**Aufgabenstellung:**
Geben Sie aus dem Text über den Weg der Türkei nach Europa den Abschnitt wieder, der mit den Worten "Die Befürworter sehen" beginnt und nach "andererseits bedeuten kann." endet. Tauschen Sie darin "Befürworter" gegen "Unterstützer" aus.

Die Türkei auf dem Weg nach Europa

 

Die Türkei auf dem Weg nach Europa

 

Im Dezember haben die Regierungschefs entschieden, dass mit der Türkei ab 03.10.05 Verhandlungen über die Aufnahme in die EU begonnen werden sollen.Die Gegner eines Beitrittes führen folgende Argumente ins Feld: Diskriminierung der Kurden, Verletzung der Menschenrechte, starker Einfluss der Militärs, ein islamisches Land gehöre nicht zum europäischen Kulturkreis und die Überforderung der EU nicht zuletzt in finanzieller Hinsicht.

Die Befürworter sehen in der Türkei einen Gewinn für den Wohlstand in ganz Europa. Der Beginn von Verhandlungen wäre für die Türkei die Option auf Wohlstandsgewinn, politische Stabilität, Freiheit und Demokratie.

Türkei-Experte Jürgen Gottschlich bereist das Land seit über 20 Jahren und lebt dort seit über fünf Jahren. Er hat in den unterschiedlichen gesellschaftlichen Bereichen untersucht, was eine engere Kooperation für die Türkei einerseits und die EU andererseits bedeuten kann.

**Datenteil:**
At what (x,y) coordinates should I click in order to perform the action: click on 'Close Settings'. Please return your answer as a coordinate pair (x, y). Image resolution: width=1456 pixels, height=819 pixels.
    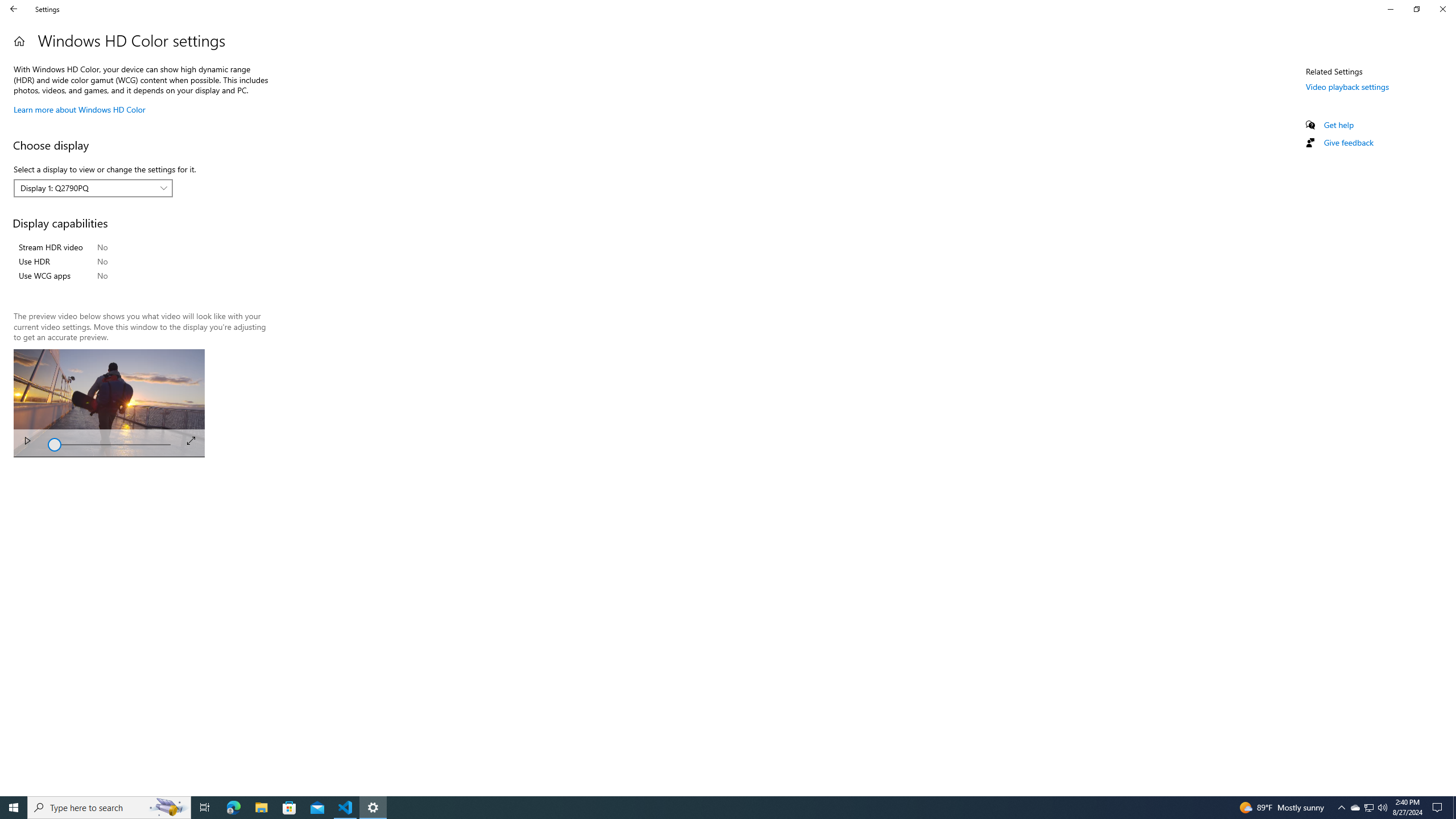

**Ergebnis der Aufgabe:**
Die Unterstützer sehen in der Türkei einen Gewinn für den Wohlstand in ganz Europa. Der Beginn von Verhandlungen wäre für die Türkei die Option auf Wohlstandsgewinn, politische Stabilität, Freiheit und Demokratie.

Türkei-Experte Jürgen Gottschlich bereist das Land seit über 20 Jahren und lebt dort seit über fünf Jahren. Er hat in den unterschiedlichen gesellschaftlichen Bereichen untersucht, was eine engere Kooperation für die Türkei einerseits und die EU andererseits bedeuten kann.